##### Passage for review

Hi there,A HEX editor? :-) Finding out what the developers at MySQL AB like to drink and sending them a few megalitres of it? :-)
I would try to sum it up like this:
1. Discs work best when used as purely sequential devices.
2. Inserting those BLOBs takes up space somewhere. Strictly speaking, on
the disc they may very well be in between certain rows.
Good points - I guess there is no way for the database to control where on the file system the data ends up. I wonder if using a raw parition for the database under InnoDB would fix this? I guess that would give the storage engine the opportunity to put the BLOB data in a heap at one end of a disk while keeping the table data together at the other, although this sounds like a lot of work for the storage engine. What would be good would be a tool to show how 'fragmented' a database table is on disk?
In all seriousness, you haven't got a great many options (although I could be completely wrong, in which case some kind person on this list will enlighten / flame me), but using OPTIMIZE TABLE on MyISAM tables and ALTER TABLE TYPE = InnoDB on InnoDB tables will defrag your table for you, possibly helping matters. In each case, the table has a SHARE MODE lock set (read only), copies all existing rows to a new table such that they are positioned optimally, drops the old table and renames the new table to the original name.
InnoDB looks at tablespace files and raw partitions in the same way and manages space within them in a method related to that used by the Berkeley Fast File System. The only advantage of raw partition usage is bypassing filesystem logic which is very beneficial on some OSes (not Linux or any of the BSDs to my knowledge though - their FS layers are damned quick!).
If you're doing INSERTs in AUTO_COMMIT mode, then InnoDB will have no choice but to put the BLOBs where it can. It *might* have some more options to play with if you wrap a few INSERTs in a transaction block.3. As you may need to read over them, the disc has to seek much further
and depending on the way BLOBs are placed inside the tablespace, seeking
may be all over the place.
Another good point. It maybe that by creating the 'filemetadata' table in
one go I've just ensured that most of the columns are linear on the disc.
In which case re-creating the 'files' table and then adding the BLOB data
back as a second step might fix this. My experiments show this is not the
case though...
That may help. One thing you may want to do is re-run the above with an index on the revision column for both table types with and without BLOBs. I'm betting that you'll see little deviation between the BLOB-equipped tables and the BLOB-less ones. One thing you might want to investigate is storing your BLOBs in a MyISAM table and your other data in an InnoDB table.

##########

The forum thread on MySQL table fragmentation describes what happens when OPTIMIZE TABLE or ALTER TABLE TYPE = InnoDB defragments a table. List each of those steps in order. The listing that comes next is separate material with no connection to the forum thread.

##### Source information

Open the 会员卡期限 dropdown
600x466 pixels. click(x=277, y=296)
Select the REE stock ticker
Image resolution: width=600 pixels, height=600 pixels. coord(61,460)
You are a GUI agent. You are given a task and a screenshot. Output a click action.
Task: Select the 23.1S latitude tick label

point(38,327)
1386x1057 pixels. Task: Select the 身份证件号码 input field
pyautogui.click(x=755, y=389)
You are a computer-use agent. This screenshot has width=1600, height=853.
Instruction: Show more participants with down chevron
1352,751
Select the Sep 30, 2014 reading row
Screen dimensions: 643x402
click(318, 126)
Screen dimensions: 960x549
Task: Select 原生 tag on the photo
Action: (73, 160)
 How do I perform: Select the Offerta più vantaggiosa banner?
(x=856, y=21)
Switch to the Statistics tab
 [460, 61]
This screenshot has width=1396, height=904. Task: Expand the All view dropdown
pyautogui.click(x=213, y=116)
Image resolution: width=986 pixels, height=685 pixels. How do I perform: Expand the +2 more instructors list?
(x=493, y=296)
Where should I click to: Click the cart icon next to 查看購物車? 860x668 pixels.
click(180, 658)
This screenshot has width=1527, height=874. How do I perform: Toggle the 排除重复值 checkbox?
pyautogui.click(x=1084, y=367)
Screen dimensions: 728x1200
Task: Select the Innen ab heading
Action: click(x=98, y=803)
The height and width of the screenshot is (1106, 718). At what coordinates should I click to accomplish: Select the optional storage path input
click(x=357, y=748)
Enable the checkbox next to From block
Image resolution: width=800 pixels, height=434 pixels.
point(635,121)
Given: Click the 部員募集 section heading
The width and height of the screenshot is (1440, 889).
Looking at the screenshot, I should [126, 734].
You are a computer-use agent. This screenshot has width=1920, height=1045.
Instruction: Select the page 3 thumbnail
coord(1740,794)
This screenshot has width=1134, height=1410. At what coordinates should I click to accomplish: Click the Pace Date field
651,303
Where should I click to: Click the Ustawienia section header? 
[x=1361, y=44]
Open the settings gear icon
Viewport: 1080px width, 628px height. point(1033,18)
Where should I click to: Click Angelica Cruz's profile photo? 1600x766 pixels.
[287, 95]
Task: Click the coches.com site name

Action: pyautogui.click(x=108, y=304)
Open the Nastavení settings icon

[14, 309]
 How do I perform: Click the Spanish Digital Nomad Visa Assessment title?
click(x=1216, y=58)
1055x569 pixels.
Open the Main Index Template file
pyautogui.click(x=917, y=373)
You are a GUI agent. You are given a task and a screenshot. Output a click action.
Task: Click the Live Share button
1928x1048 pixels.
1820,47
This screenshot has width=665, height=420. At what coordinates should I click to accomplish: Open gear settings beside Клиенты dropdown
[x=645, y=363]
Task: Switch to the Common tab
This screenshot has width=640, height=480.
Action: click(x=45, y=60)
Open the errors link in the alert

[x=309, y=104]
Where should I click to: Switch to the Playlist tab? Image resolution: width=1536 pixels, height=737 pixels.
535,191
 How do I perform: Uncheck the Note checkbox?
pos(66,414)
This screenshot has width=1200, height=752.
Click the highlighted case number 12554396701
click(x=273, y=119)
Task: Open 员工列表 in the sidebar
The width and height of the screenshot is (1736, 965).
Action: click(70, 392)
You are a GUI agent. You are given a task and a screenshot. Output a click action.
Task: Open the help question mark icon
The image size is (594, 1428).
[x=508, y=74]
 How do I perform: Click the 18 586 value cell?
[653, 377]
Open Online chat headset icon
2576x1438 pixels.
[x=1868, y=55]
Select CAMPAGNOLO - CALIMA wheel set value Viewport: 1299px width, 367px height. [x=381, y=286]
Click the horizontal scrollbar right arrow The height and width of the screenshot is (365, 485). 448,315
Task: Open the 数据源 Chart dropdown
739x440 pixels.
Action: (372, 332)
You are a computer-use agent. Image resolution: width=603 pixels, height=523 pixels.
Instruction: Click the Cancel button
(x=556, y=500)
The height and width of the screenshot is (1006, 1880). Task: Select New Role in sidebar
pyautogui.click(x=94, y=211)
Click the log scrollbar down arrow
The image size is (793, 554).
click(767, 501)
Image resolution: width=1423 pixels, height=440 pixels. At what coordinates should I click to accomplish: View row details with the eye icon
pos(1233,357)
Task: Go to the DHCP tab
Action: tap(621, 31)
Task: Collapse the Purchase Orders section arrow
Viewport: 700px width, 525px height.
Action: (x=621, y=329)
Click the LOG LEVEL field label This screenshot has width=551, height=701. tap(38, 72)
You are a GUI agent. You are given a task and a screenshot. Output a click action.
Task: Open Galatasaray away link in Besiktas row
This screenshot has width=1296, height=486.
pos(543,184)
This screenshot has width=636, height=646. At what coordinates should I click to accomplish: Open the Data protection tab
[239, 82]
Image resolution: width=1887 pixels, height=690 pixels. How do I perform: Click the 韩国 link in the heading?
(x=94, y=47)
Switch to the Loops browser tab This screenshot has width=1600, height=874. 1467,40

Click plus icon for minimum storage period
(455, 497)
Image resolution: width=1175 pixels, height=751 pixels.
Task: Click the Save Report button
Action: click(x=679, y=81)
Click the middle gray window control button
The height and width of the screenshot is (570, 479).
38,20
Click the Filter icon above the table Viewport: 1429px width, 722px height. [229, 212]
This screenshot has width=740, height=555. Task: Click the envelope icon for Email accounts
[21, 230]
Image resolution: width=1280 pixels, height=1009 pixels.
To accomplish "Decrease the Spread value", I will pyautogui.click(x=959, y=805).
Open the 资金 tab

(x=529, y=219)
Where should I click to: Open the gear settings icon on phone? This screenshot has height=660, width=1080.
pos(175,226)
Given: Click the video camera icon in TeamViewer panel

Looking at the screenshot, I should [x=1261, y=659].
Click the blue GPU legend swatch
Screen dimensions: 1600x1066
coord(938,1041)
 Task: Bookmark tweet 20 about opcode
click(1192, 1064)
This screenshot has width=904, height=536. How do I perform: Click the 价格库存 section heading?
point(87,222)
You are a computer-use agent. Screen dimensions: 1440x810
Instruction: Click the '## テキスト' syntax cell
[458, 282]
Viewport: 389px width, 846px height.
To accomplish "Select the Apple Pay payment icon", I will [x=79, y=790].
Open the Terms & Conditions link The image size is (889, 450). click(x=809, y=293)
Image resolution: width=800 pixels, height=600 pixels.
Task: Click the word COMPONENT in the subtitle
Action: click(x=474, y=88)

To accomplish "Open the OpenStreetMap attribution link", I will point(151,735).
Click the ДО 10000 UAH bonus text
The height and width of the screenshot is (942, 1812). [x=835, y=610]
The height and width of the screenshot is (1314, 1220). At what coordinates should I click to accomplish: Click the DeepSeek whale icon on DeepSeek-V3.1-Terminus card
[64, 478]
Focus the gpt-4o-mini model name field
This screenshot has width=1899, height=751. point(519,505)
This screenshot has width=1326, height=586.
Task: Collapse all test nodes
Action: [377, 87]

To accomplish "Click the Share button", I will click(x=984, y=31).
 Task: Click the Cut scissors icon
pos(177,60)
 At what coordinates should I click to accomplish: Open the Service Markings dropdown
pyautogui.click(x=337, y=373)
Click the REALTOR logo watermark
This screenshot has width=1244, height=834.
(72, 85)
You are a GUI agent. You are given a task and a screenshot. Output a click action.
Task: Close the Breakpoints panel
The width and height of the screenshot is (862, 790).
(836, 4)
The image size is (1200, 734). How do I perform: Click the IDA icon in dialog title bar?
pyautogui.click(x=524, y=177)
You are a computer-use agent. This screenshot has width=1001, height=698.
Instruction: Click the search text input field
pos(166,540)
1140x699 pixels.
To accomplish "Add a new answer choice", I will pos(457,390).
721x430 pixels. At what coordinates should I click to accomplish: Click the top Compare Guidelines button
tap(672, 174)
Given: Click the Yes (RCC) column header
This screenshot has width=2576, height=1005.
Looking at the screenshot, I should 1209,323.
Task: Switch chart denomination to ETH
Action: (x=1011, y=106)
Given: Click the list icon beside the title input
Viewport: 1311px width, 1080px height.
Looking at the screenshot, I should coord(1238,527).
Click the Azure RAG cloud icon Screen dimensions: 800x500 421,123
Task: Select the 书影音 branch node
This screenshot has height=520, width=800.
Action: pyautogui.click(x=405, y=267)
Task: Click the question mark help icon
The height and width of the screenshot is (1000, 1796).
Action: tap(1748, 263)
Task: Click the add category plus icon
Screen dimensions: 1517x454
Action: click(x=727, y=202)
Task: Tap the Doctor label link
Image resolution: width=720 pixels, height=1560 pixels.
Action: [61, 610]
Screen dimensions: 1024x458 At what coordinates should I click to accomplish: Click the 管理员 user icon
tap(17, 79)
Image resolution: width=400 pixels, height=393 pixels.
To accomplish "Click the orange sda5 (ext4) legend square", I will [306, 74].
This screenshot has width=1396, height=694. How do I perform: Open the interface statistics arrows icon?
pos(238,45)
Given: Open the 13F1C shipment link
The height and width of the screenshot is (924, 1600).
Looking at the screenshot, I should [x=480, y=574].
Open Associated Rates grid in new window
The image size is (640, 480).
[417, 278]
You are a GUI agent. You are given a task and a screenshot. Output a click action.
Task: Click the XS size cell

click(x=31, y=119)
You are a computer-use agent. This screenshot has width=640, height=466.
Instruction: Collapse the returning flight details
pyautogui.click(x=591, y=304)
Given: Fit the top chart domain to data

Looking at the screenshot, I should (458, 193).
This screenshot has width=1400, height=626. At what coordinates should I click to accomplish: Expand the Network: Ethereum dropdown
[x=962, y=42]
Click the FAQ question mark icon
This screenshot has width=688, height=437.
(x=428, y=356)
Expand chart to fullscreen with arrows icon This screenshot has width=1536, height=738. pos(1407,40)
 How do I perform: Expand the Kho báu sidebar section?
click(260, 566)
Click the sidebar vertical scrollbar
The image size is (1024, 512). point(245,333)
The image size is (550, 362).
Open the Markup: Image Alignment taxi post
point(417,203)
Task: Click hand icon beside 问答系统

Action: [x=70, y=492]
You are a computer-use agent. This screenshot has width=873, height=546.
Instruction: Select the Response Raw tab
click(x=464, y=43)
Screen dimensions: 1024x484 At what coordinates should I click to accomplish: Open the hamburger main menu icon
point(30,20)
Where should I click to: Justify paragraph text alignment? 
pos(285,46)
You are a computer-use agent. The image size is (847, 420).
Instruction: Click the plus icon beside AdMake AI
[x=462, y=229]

##########

Exercise output:
1. A SHARE MODE lock (read only) is set on the table.
2. All existing rows are copied to a new table so that they are positioned optimally.
3. The old table is dropped.
4. The new table is renamed to the original name.